> Direction:
Turn every line of the rows below into a Markdown table with a Number column for the line's position and a Line column for its text, skipping blank lines. Leave the pictures out of your answer.

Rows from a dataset
■ ■ ■ ■ ■ ■ ■

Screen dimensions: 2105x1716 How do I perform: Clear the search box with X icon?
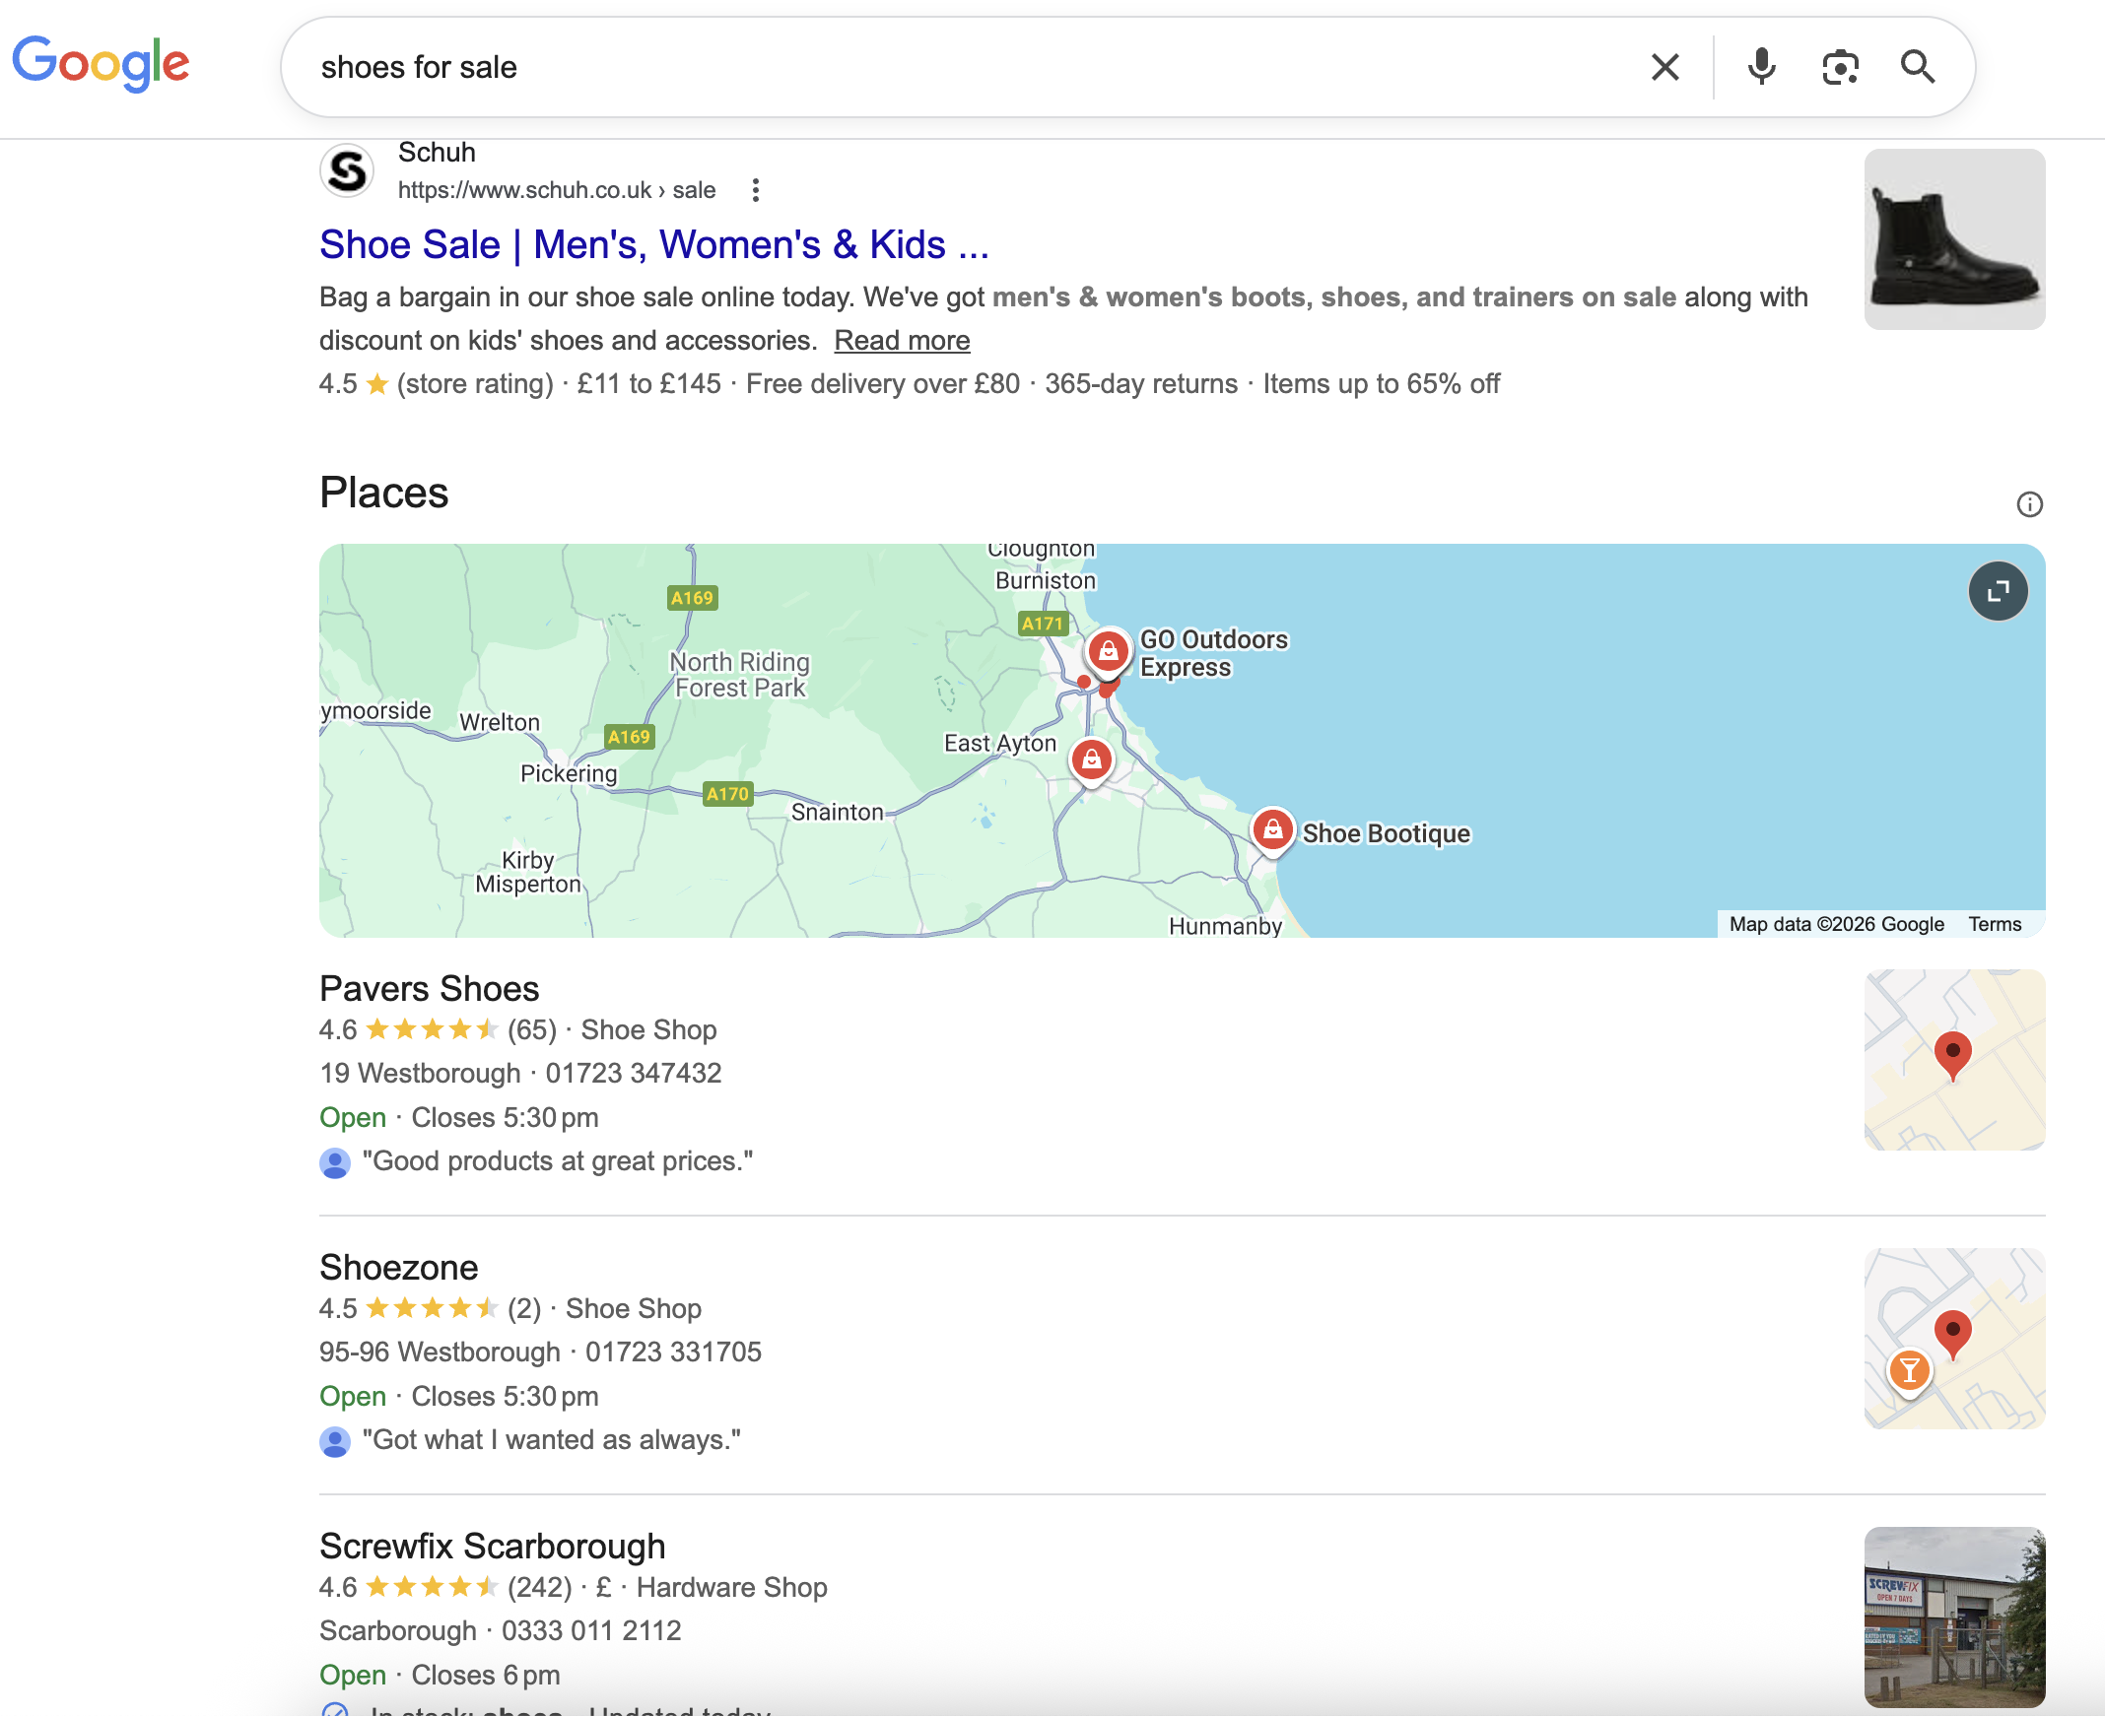1665,67
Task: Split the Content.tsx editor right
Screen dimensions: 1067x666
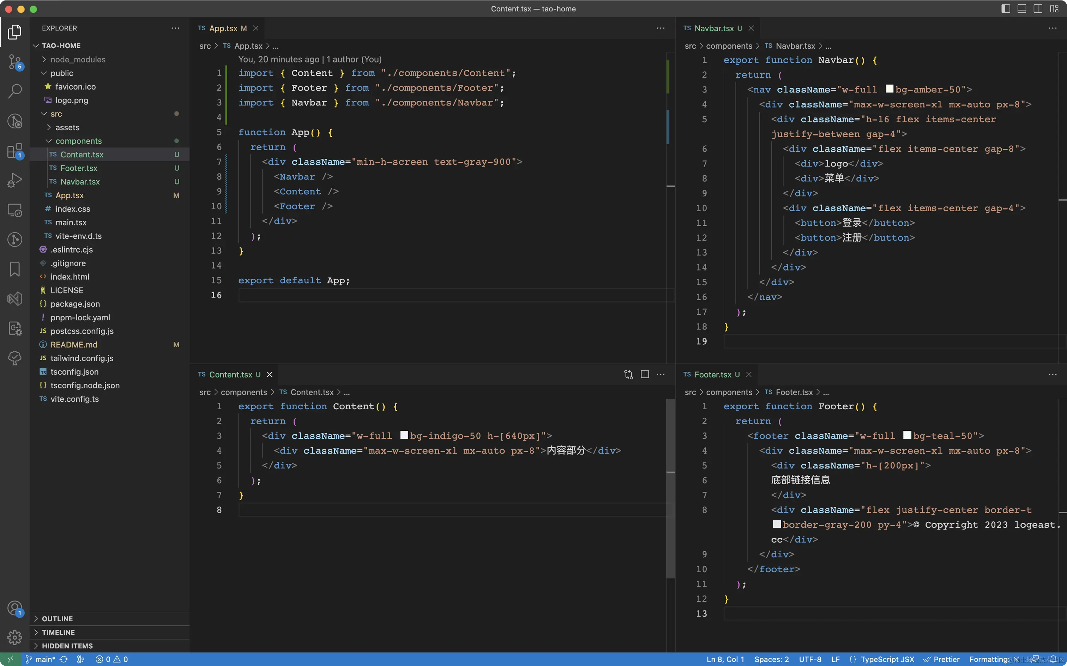Action: click(645, 374)
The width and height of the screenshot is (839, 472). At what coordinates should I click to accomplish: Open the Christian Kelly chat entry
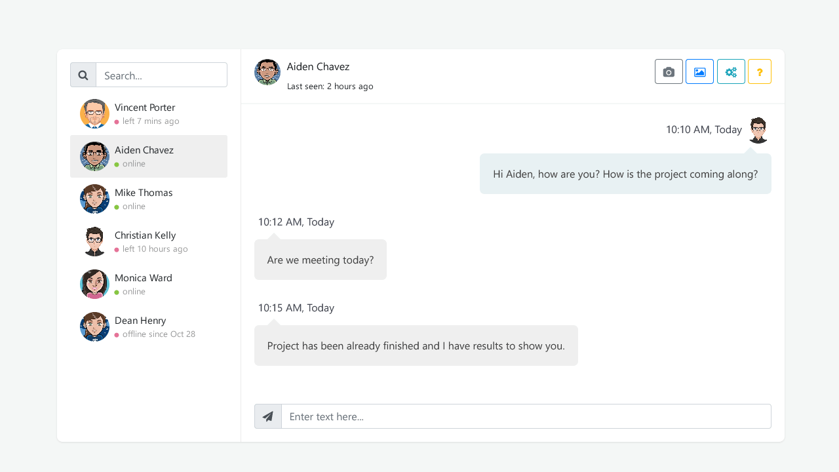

■ ■ ■ ■ ■ ■ ■

> Result for this exercise:
| Number | Line |
|---|---|
| 1 | Screen dimensions: 2105x1716 How do I perform: Clear the search box with X icon? |
| 2 | 1665,67 |
| 3 | Task: Split the Content.tsx editor right |
| 4 | Screen dimensions: 1067x666 |
| 5 | Action: click(645, 374) |
| 6 | The width and height of the screenshot is (839, 472). At what coordinates should I click to accomplish: Open the Christian Kelly chat entry |